Blue catfish prefer water temperatures between 77 and 82 degrees. Like channel catfish, blues are often found in tailrace areas, where food is abundant.
Blue catfish are native to the Mississippi, Missouri and Ohio river drainages, and their range extends south into Mexico and northern Guatemala. Blues have been stocked successfully in many reservoirs in both the eastern and western U.S.
As their name suggests, blue catfish are bluish to grayish in color, although some individuals are silvery, accounting for the rarely used name “silver cat.” Blues, with their deeply forked tail, resemble channel cats and are sometimes called “blue channel cats.” But unlike channel catfish, the flanks of blue catfish are not spotted (even on small fish), and their anal fin is considerably longer, with a straighter edge.
Blues are somewhat stockier than channels and their heads are smaller in proportion to the rest of their bodies. Their profile is straight and steeply sloped from the dorsal fin forward, giving their bodies a distinctive, wedge-shaped appearance.
3 Age and Growth Blues have a longer life span than other catfish; the largest specimens are usually more than 20 years old. Growth varies greatly in different bodies of water, depending on forage availability. In the Louisiana Delta, for example, blues grow to 33.4 inches (about 17 pounds) in only six years. In Lake Chickamauga, Tenn., they reach only 1.2 pounds in the same amount of time. Most blue catfish taken by today’s anglers are in the 3- to 15-pound range.

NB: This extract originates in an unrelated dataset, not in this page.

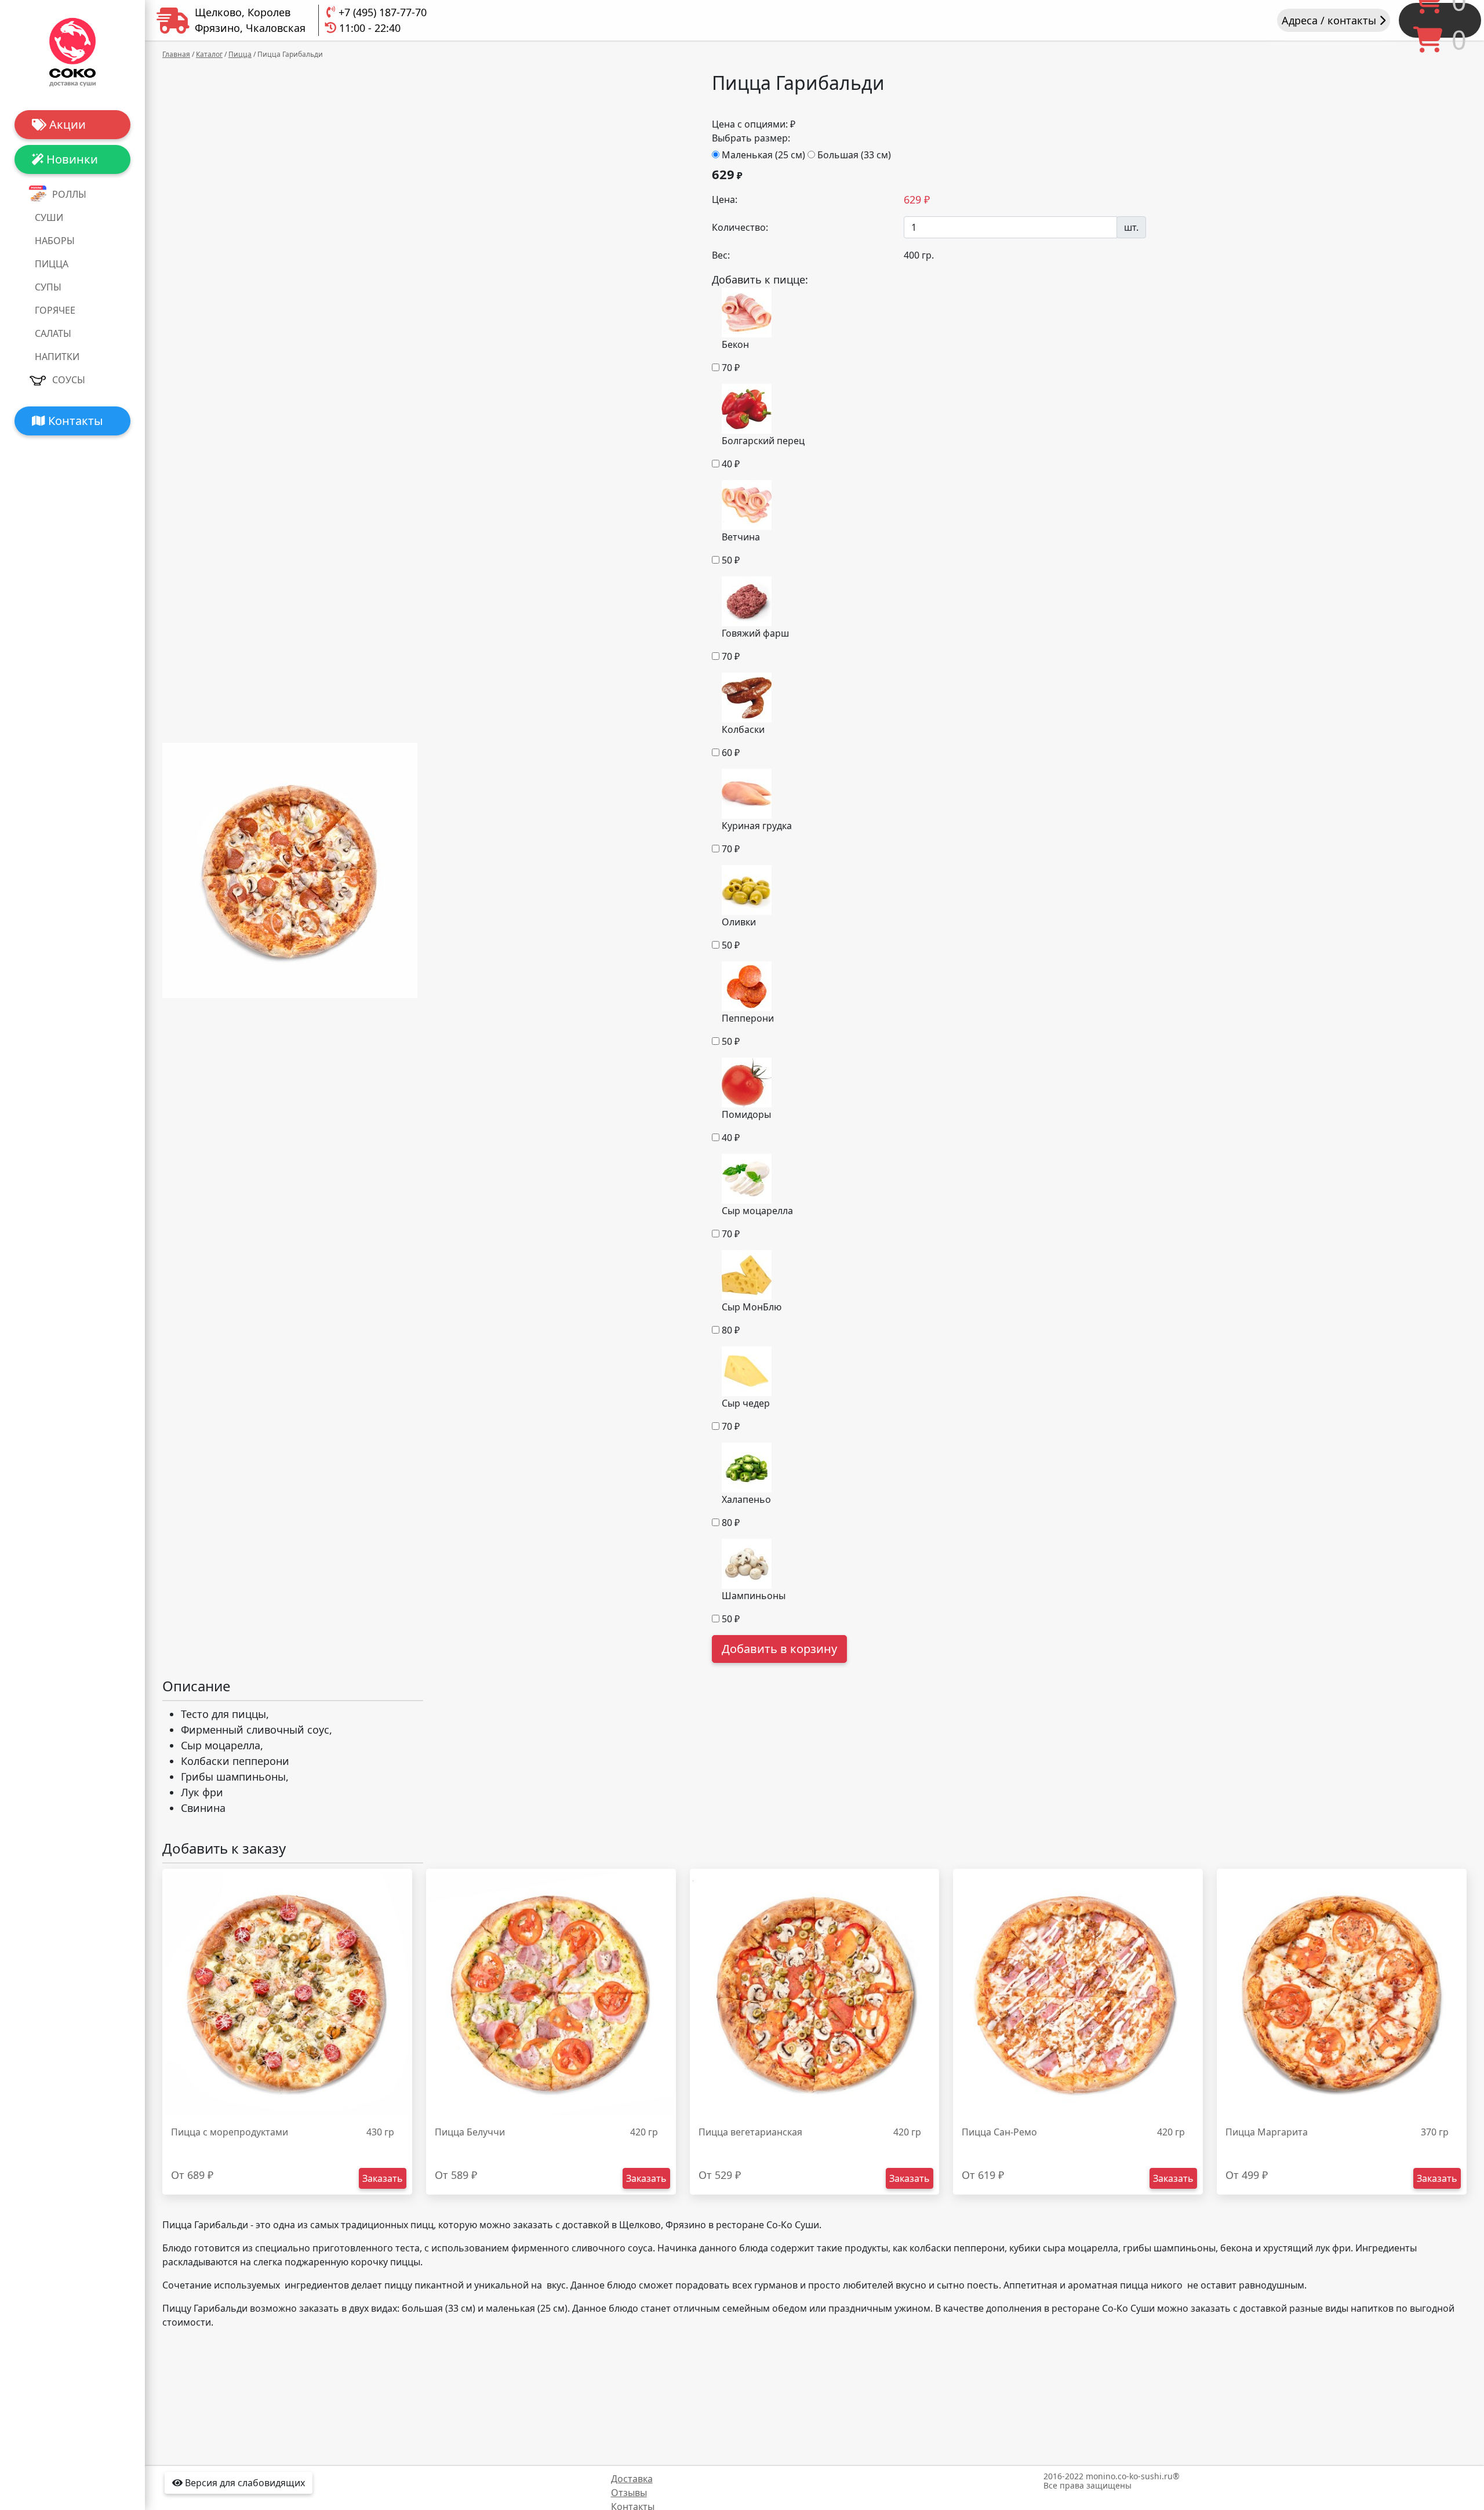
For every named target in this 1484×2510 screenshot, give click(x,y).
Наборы (55, 240)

4 Sporting Qualities Blue cats offer anglers something that few other freshwater gamefish can: the possibility of catching a 100-pound-plus-fish. In the 1800s, blues evidently reached much larger sizes. In his book, Steamboating: Sixty-Five Years on Missouri’s Rivers, William Heckman reported, “The largest known fish ever caught in the Missouri River was taken just below Portland. This fish, caught in 1866, was a blue channel cat and weighed 315 pounds.”
5 Habits and Spawning Behavior
Blues tend to be more pelagic (open-water oriented) than other cats. They roam widely, often in great schools, foraging at any depth where food is present. Many commercial fishermen have reported catching more blue catfish on trotlines suspended under the surface than on those positioned on or near the bottom.

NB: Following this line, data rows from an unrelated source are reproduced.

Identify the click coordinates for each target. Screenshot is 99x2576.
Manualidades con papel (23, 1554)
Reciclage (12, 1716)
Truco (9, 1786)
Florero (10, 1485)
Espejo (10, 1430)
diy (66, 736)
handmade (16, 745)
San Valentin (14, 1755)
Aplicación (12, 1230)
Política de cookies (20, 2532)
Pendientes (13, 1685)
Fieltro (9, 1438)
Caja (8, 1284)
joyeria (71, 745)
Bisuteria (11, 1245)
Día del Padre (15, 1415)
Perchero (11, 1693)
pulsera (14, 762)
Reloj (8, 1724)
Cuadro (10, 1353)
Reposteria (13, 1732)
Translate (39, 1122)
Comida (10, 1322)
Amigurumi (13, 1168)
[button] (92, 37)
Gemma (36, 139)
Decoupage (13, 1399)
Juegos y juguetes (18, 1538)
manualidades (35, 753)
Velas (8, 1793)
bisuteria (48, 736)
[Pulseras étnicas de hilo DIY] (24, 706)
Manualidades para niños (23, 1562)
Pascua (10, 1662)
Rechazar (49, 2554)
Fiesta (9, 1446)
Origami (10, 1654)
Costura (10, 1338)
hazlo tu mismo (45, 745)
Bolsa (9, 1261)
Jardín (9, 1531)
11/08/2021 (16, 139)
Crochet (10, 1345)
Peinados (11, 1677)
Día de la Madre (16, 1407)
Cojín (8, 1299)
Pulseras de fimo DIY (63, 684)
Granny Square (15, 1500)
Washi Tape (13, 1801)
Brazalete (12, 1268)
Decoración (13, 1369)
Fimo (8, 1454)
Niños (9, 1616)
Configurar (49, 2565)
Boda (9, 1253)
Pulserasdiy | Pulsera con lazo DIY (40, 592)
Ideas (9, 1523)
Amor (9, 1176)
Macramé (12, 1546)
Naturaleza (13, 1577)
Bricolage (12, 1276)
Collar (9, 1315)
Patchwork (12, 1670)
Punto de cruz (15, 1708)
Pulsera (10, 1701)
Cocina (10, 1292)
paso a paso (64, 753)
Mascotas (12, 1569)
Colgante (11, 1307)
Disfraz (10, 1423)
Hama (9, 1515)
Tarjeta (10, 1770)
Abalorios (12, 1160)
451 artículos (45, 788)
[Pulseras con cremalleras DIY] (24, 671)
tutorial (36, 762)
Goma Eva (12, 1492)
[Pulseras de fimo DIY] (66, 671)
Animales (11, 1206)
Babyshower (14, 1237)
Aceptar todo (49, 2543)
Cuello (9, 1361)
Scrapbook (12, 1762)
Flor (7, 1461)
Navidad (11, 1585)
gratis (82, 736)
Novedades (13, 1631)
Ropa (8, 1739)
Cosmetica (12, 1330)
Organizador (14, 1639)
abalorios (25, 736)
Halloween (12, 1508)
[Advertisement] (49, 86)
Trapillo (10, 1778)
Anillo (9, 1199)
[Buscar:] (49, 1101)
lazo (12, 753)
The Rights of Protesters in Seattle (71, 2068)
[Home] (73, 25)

Biologists consider blue cats opportunistic feeders, because they will eat whatever food is available, including fish, insects, crayfish and mussels. Large blues do not hesitate to swallow fish weighing several pounds. In many Southern reservoirs and rivers, the diet of blue catfish consists almost entirely of gizzard and threadfin shad.
Blue cats feed at any time of the day or night and, unlike other catfish species, continue to feed heavily even when water temperatures dip into the 40s. Blues are more migratory than other catfish species. During the pre-spawn period, they often migrate upriver in large numbers, congregating in enormous schools below dams that block their spawning run. As winter approaches, they commonly travel downriver away from dams in search of warmer water.
Spawning takes place in late spring or early summer, usually at water temperatures between 70 and 75 degrees. Blues nest in cavities that offer protection from predators. Common spawning sites include undercut banks and depressions in the bottom.
WORLD RECORDThe rod-and-reel world record is 121 pounds 8 ounces, caught January 16, 2004, from Lake Texoma, Tex., by Cody Mullennix. A 130-pound blue catfish was caught in 1976 on a trotline at Fort Loudoun Reservoir in Tennessee.